Exercise objective: Search the records below for the word "Enable". Copy each line where it occurs.

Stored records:
-- Opening Marker --
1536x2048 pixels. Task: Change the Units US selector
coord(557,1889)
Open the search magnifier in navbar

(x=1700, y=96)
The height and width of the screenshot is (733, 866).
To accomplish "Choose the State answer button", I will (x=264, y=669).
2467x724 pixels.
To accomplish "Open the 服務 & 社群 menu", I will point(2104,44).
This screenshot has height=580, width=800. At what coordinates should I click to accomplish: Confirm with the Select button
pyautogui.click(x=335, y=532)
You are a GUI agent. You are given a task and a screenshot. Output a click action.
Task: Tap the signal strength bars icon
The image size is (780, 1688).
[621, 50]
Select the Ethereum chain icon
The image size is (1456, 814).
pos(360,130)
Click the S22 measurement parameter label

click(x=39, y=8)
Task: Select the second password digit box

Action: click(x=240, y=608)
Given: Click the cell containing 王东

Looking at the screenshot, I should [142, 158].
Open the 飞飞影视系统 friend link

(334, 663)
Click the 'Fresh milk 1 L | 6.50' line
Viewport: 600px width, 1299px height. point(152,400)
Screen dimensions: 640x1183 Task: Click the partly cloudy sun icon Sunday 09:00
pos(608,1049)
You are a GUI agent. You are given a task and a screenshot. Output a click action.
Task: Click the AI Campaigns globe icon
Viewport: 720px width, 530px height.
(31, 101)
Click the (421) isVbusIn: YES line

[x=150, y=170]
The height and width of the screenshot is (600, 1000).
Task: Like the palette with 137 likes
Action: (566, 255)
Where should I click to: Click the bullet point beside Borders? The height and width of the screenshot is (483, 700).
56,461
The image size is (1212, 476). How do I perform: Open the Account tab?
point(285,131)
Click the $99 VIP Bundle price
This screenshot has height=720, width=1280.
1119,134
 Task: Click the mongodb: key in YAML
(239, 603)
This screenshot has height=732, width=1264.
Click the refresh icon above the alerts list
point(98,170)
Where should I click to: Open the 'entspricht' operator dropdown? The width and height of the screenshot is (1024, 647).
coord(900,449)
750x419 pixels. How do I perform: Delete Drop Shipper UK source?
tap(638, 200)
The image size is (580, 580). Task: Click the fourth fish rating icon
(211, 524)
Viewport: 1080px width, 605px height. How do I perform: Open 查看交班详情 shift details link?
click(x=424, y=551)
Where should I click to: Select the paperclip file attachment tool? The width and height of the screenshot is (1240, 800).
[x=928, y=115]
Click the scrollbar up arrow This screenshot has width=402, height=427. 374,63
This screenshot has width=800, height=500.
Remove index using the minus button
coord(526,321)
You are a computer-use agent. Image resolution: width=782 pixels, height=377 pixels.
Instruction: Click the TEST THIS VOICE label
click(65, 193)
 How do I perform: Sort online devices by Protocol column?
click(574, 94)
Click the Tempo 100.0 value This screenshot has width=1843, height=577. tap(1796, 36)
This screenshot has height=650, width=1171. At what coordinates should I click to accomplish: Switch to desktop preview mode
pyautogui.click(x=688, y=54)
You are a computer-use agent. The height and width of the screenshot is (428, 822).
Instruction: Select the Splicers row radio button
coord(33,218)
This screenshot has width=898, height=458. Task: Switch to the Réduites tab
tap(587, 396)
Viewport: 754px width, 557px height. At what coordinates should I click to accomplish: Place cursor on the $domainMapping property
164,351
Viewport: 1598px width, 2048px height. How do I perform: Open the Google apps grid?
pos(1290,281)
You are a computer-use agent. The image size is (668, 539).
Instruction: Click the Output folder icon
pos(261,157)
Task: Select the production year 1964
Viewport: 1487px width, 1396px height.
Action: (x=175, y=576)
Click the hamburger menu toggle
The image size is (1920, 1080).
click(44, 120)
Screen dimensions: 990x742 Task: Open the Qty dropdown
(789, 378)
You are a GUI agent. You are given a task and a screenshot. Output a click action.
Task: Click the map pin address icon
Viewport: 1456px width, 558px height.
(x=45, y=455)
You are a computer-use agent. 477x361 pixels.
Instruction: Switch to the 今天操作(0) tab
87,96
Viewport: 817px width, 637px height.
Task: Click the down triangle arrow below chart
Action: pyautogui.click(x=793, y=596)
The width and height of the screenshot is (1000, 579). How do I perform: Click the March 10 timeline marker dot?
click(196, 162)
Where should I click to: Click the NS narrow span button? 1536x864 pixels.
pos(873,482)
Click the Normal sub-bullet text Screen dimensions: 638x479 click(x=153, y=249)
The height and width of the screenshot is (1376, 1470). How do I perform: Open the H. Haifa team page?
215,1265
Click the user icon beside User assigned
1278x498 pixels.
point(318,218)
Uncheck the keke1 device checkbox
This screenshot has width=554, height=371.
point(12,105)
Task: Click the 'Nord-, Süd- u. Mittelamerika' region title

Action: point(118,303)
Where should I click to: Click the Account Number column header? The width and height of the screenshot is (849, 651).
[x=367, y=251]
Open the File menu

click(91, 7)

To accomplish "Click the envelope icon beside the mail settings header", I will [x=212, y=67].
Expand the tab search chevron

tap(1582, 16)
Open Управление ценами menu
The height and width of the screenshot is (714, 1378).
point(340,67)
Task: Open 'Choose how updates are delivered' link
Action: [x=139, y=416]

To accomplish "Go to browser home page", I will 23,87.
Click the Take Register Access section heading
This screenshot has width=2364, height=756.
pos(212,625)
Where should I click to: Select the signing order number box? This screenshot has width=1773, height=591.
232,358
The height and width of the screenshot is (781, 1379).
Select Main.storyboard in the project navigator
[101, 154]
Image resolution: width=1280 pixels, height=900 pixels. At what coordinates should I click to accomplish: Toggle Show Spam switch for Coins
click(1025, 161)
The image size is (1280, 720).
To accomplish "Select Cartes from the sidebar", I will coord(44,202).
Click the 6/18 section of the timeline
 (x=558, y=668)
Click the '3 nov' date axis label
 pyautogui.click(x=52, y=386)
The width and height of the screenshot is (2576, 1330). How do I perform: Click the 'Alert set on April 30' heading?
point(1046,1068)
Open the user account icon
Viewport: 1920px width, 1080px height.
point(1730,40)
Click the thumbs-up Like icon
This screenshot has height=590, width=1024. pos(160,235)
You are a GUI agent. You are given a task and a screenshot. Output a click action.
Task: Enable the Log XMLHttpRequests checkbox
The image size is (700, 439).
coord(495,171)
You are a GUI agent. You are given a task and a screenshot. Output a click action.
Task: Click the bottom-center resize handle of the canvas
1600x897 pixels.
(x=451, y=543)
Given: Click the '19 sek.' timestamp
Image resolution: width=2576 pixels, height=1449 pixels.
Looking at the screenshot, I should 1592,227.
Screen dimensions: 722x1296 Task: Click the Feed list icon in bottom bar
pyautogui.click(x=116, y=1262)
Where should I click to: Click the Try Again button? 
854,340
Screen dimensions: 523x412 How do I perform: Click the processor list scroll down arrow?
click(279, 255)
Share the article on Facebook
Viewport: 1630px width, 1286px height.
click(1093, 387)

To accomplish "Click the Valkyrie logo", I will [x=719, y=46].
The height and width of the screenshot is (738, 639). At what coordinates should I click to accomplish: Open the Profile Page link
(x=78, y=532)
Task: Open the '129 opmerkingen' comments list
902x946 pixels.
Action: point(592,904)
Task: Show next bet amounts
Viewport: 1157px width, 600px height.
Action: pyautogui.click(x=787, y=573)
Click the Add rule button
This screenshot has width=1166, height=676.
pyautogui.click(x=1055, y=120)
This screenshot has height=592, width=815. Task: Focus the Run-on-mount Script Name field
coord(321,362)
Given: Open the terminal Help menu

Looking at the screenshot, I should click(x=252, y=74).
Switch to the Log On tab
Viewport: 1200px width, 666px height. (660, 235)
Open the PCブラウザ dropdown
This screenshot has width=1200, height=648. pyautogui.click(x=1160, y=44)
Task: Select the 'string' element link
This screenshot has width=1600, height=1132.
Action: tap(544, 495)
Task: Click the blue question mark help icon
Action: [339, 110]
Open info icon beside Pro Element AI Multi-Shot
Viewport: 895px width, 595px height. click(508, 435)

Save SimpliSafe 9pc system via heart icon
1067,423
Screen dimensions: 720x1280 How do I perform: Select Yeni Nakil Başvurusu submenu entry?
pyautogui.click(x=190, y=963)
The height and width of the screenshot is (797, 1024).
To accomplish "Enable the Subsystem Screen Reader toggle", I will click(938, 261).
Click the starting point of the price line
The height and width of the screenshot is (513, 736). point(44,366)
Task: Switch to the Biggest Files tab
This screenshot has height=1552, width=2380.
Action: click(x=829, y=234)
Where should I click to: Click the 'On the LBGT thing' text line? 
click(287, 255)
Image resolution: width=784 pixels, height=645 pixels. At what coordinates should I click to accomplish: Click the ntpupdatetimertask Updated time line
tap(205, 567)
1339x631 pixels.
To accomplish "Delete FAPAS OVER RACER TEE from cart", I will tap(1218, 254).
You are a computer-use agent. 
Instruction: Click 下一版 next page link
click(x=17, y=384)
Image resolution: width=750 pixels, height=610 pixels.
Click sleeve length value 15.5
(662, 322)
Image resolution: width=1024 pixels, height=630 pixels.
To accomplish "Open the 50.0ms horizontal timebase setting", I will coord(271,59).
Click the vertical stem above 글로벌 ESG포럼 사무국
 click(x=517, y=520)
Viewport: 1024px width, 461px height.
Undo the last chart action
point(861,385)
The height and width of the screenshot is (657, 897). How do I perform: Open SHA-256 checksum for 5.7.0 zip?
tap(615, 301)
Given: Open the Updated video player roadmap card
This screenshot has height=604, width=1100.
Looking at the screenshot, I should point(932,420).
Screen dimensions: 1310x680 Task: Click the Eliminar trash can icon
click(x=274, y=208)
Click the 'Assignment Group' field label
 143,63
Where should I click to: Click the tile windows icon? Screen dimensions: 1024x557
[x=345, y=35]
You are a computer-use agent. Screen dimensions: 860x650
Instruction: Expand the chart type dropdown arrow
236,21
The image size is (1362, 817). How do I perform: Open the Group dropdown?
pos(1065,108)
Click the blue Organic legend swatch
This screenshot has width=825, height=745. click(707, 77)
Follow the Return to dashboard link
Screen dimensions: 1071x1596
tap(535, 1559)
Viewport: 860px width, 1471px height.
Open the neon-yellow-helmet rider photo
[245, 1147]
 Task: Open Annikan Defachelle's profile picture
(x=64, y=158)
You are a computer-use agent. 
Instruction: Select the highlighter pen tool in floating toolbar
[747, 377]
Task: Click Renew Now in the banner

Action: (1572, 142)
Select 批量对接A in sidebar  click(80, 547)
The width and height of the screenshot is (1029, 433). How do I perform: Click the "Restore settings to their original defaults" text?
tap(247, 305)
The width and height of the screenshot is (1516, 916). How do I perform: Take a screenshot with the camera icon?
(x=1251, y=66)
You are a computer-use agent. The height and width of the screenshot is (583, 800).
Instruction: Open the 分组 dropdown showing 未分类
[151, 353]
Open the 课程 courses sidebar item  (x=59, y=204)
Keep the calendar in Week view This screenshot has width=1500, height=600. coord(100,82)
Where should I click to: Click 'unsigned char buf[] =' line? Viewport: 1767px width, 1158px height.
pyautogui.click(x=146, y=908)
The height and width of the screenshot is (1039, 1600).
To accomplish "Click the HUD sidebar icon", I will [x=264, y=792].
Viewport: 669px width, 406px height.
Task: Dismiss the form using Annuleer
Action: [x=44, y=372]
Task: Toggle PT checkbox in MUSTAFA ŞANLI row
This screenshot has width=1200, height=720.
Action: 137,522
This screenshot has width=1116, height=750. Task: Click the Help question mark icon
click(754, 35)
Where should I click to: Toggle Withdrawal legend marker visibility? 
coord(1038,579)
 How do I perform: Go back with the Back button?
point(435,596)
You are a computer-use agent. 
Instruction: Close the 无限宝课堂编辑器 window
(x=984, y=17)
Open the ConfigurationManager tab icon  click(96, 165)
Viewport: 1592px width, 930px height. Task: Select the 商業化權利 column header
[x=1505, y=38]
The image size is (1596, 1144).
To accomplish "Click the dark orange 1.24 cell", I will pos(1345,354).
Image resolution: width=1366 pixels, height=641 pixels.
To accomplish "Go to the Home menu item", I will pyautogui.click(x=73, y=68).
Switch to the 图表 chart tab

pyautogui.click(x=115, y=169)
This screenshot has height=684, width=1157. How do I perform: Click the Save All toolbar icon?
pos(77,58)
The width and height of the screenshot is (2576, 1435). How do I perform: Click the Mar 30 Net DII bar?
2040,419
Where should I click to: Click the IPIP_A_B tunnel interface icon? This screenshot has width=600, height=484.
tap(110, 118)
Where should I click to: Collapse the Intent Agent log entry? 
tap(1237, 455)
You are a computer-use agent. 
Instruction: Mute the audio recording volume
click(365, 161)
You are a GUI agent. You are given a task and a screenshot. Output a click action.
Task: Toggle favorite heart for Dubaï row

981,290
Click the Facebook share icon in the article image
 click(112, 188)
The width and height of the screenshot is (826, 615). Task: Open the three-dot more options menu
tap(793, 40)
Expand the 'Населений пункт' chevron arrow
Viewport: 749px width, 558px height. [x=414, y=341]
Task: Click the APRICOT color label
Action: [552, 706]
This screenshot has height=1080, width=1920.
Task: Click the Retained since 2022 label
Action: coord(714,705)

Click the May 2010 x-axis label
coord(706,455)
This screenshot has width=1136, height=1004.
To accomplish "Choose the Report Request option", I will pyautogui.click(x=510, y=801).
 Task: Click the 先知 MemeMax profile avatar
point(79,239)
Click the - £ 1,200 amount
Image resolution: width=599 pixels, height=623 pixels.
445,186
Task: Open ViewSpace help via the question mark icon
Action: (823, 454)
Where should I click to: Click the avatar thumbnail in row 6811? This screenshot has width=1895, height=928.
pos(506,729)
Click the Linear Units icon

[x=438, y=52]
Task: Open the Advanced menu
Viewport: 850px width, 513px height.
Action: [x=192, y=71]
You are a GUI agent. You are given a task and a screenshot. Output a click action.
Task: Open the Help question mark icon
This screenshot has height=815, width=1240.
-- Closing Marker --
Written answer:
Task: Enable the Log XMLHttpRequests checkbox
To accomplish "Enable the Subsystem Screen Reader toggle", I will click(938, 261).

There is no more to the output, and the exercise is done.